KUTIPAN TEKS:
Meriah, Ritual Kirab Kebo Bule Ki Ageng Rogo Kusumo di Batang

Kamis, 24 Januari 2019 - 20:17 WIB
Meriah, Ritual Kirab Kebo Bule Ki Ageng Rogo Kusumo di Batang
Ritual budaya Kirab Kebo Bule Ki Rogo Kusumo di Desa Silurah, Kecamatan Wonotunggal, Batang, Kamis (24/1/2019). FOTO/SINDOnews/Ahmad Antoni
A A A
BATANG - Meski diguyur hujan lebat, tak mengurangi antusiasme warga Desa Silurah, Kecamatan Wonotunggal, Batang , dalam melestarikan ritual budaya kirab Kebo Bule Ki Rogo Kusumo Kamis (24/1/2019).

Selian Kebo Bule, masyarakat juga mengarak hasil bumi dan seni tradisional mengelilingi desa. Dalam rangkaian Nyadran Gunung Silurah 2019 yang berlangsung selama empat hari digelar.

CUPLIKAN DATA:
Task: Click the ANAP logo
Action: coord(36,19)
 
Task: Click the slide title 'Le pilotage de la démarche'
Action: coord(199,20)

DAFTAR PERMINTAAN:
(a) Jawablah pertanyaan berikut berdasarkan berita kirab Kebo Bule.
(i) Di desa mana ritual kirab Kebo Bule berlangsung?
(ii) Dalam cuaca seperti apa warga tetap melaksanakan ritual itu?
(iii) Selain Kebo Bule, apa saja yang diarak masyarakat mengelilingi desa?
(b) Salin semua bagian berita kirab Kebo Bule, mulai dari "Selian Kebo Bule, masyarakat" sampai ke "empat hari digelar.".

DAFTAR JAWABAN:
(a)
(i) Desa Silurah, Kecamatan Wonotunggal, Batang.
(ii) Saat diguyur hujan lebat.
(iii) Hasil bumi dan seni tradisional.

(b)
Selian Kebo Bule, masyarakat juga mengarak hasil bumi dan seni tradisional mengelilingi desa. Dalam rangkaian Nyadran Gunung Silurah 2019 yang berlangsung selama empat hari digelar.